Key findings: Glucose dropped from 1,100 to 450 in 4 hours. Osm corrected from 410 to 340 (17.5 mOsm/hr). Patient now obtunded with new fixed dilated left pupil.

Management:

Stat CT head, cerebral edema confirmed
Mannitol 1 g/kg IV bolus or hypertonic saline 3% 250 mL
Elevate head of bed to 30 degrees
STOP hypotonic fluids; switch to NS to prevent further osmolality drop
Neurosurgery consult for possible EVD placement

Teaching point: Cerebral edema from overly aggressive correction is the most feared HHS complication. The brain generates idiogenic osmoles to adapt to chronic hyperosmolality. Target osm decline ≤ 3 mOsm/kg/hr and glucose decline 50-70 mg/dL/hr. This patient's osm dropped at nearly 6x the safe rate.

Sample Presentation

Mrs. Williams is an 78-year-old woman with T2DM, dementia, and HTN, brought from nursing home with 3 days of altered mental status, decreased PO intake, and new incontinence. VS: T 100.4°F, HR 112, BP 92/58, RR 20. Exam: dry mucous membranes, tenting, somnolent but arousable. Labs: glucose 923, Na 149 (corrected 163), K 4.8, Cr 2.8 (baseline 1.1), pH 7.34, bicarb 20, BHB 0.8, serum osm 384. UA: pyuria. CXR: clear.
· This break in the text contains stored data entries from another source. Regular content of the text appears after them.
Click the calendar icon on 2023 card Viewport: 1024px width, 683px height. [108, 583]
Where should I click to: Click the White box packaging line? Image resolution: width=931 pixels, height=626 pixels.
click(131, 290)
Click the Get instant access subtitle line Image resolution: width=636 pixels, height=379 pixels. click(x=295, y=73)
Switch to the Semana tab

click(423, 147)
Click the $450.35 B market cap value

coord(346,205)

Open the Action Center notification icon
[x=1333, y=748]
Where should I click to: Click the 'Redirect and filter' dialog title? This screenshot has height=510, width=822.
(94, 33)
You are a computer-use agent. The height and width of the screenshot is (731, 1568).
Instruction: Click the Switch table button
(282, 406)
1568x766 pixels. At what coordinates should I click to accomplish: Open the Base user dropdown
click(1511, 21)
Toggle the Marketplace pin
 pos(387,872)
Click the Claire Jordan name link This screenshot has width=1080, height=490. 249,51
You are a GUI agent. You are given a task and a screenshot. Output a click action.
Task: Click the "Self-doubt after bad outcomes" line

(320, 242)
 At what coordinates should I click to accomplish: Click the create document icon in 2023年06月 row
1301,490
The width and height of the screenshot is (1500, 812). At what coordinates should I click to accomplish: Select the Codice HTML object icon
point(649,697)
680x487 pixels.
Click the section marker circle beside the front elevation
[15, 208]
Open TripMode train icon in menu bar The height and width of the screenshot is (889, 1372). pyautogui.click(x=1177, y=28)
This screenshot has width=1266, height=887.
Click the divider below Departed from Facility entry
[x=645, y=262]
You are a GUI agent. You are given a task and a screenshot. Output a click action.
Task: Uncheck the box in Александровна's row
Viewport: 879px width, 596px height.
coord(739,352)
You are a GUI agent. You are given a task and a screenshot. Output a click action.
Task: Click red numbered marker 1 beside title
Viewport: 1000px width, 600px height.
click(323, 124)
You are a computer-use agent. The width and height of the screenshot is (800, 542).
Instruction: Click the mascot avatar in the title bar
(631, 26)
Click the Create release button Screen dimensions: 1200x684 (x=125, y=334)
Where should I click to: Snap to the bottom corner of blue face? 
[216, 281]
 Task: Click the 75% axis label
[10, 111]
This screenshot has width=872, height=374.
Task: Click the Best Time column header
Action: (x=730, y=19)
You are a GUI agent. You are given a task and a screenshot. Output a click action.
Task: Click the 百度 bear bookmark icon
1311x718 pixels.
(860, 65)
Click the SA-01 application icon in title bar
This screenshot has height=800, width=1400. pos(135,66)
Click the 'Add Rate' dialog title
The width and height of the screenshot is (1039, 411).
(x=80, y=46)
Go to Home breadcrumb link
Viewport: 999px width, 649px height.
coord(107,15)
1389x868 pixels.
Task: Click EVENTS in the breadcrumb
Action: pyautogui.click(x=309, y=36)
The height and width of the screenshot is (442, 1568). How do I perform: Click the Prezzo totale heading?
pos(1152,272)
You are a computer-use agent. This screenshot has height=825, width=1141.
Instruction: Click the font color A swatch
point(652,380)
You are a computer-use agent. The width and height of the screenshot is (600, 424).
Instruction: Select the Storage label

Key Points: Classic HHS -glucose > 600, osm > 320, no significant ketoacidosis. Trigger: UTI (pyuria + fever). Start NS 1.5L/hr. K⁺ is adequate → can start insulin at 0.1 U/kg/hr after first 1-2L fluids. Treat UTI empirically. DVT prophylaxis. ICU for monitoring. This patient has ~10L fluid deficit.

Fingerstick glucose q1h -target decline 50-70 mg/dL per hour. Faster correction risks cerebral edema.
BMP q2-4h -K⁺ (shifts dramatically with insulin), Na⁺ (corrected Na should rise as glucose falls -if not, you're giving too much free water), Cr (improving = adequate hydration)
Serum osmolality q2-4h -target decline ≤ 3 mOsm/kg/hr. If dropping faster → slow IVF rate.
Urine output q1h -target ≥ 0.5 mL/kg/hr (sign of adequate resuscitation). Foley catheter in ICU.
Mental status -should improve as osmolality normalizes. If AMS worsens despite improving labs → CT head (stroke may have been the trigger).
Fluid balance (I&Os) -track meticulously. Goal: replace deficit over 24-48h.
Resolution criteria: glucose < 300, osmolality < 315, patient alert/eating → transition to SQ insulin. ADA/AACE Consensus, 2009

Monitoring

📋 Summary

Summary

Criteria

Glucose > 600, Osm > 320, pH > 7.30, bicarb > 18, minimal ketones

Fluid Deficit

8-10 L average. NS 1-1.5 L/hr × 1-2h → 250-500 mL/hr. Fluids BEFORE insulin.

Insulin

0.1 U/kg/hr IV (no bolus). Start AFTER fluids + K⁺ ≥ 3.3. Target 50-70 drop/hr.

Trigger

Infection #1 (UTI, PNA). Also: MI, stroke, meds (steroids), non-compliance.

Mortality

5-20% (much higher than DKA). Older patients, worse dehydration, hypercoagulable.

Pearl

Fluids alone drop glucose 75-100/hr. Don't overcorrect osm (< 3/hr). DVT prophylaxis always.

📄 One Pager

One-Pager

HHS

Hyperosmolar Hyperglycemic State

Protocol

Step 1: NS 1-1.5 L/hr × 1-2h (FLUIDS FIRST). Step 2: Check K⁺ -replete if < 3.3 BEFORE insulin. Step 3: Insulin 0.1 U/kg/hr IV (no bolus). Step 4: Treat trigger (infection, MI). Step 5: DVT prophylaxis.

HHS vs DKA

HHS: glucose > 600, osm > 320, no ketoacidosis, T2DM, elderly, 8-10L deficit, mortality 5-20%. DKA: glucose > 250, AG acidosis, ketones, T1DM (or T2), younger, 3-5L deficit, mortality 1-5%.

Danger Zone

Osm correction > 3/hr → cerebral edema. Insulin before fluids → cardiovascular collapse. Insulin before K⁺ → fatal hypokalemia. Stop drip without basal overlap → rebound hyperglycemia.